Housing schemes in Attleborough and Mattishall approved despite strong opposition
13:53 21 September 2015
Archant Norfolk Photographic © 2015
Housing schemes in Attleborough and Mattishall were today green-lighted by councillors, despite fierce public opposition.
The long-running plans to build 91 homes on Carvers Lane in Attleborough were approved by Breckland Council’s planning committee this morning, with a majority of seven councillors to three.
Since it came to light three years ago, residents have maintained their concerns over a surge in traffic in West Carr Road and Honeysuckle Way and potential flood risks.

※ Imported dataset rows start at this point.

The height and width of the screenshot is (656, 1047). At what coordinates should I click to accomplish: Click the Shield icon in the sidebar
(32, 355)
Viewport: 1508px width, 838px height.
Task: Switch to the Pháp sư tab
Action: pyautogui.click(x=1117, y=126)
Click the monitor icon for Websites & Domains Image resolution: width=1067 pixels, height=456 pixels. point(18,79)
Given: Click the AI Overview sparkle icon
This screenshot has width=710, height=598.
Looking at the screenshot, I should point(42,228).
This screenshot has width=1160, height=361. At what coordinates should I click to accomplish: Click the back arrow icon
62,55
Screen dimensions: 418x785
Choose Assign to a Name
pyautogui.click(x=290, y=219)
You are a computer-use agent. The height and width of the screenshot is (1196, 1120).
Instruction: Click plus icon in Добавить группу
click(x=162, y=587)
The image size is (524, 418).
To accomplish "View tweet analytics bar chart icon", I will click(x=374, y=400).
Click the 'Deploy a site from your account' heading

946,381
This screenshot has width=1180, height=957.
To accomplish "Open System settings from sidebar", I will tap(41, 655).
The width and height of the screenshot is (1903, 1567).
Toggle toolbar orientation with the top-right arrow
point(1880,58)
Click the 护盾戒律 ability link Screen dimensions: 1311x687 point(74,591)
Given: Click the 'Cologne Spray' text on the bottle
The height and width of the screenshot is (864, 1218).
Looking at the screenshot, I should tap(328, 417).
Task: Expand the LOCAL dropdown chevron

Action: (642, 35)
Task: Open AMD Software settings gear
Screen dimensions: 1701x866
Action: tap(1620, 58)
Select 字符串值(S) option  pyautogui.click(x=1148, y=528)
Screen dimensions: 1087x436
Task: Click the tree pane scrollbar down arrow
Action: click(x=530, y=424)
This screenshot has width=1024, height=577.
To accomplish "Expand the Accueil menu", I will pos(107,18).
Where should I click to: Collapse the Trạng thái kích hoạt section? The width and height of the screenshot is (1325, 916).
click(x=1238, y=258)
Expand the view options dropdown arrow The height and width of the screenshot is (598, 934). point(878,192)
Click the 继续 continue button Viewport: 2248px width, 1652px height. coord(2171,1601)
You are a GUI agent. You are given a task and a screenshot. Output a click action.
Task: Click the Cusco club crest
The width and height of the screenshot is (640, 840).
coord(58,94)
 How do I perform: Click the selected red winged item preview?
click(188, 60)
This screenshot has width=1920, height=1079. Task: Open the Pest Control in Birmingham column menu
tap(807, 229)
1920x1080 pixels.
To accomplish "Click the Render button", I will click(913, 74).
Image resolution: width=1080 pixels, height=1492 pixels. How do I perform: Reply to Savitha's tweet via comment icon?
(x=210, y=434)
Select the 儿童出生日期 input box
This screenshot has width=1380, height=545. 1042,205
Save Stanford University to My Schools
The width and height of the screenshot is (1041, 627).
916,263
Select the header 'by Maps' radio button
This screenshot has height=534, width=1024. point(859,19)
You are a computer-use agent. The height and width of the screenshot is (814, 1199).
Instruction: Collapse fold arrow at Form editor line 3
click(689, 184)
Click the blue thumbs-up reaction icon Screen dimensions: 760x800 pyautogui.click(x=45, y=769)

Another worry has been the pedestrianisation and diversion of Carvers Lane, a secluded right of way which is often used as a quicker route for emergency services.
The approval for the outline application came despite more than 300 signatures on an online petition and at least 120 letters of objection, pending flood reports and the lane being outside of the settlement boundary.
Speaking during the meeting, Attleborough mayor John Taylor said the “town can’t cope” with the extra houses and that the decision would “make a mockery of the notion of local community planning”.
Councillor Keith Martin, who sits on the planning committee and is a district councillor for the town, said that Attleborough had already taken its fair share of housing, with more than 4,000 homes earmarked for the town.
Meanwhile, plans to build 35 homes on a parcel of agricultural land off Cedar Rise in Mattishall were also given backing by councillors.
The outline application attracted more than 150 letters of objection, including one from Mid-Norfolk MP George Freeman.
Liz Hunton, from Mattishall Parish Council, said that a decision should be deferred until the completion of a neighbourhood plan being made by the village council.
District councillor Bill Borrett said: “This neighbourhood plan should not be underestimated. It is a very powerful document. To make a decision now without the benefit of the plan would be a mistake.”
But the planning committee decided it was too early in its development and that waiting would delay a decision until next year.
Tony Abel, managing director of Abel Homes, who submitted the plans, said that the company always does the “honourable thing” and that the application met all the necessary criteria.
He said: “We will not seek to build more homes in excess of the 35.”
Five councillors voted in favour of the scheme and five against, with chairman Nigel Wilkin casting the deciding vote.
Residents attended to hear the outcome of both applications, with disappointment voiced as a decision was reached.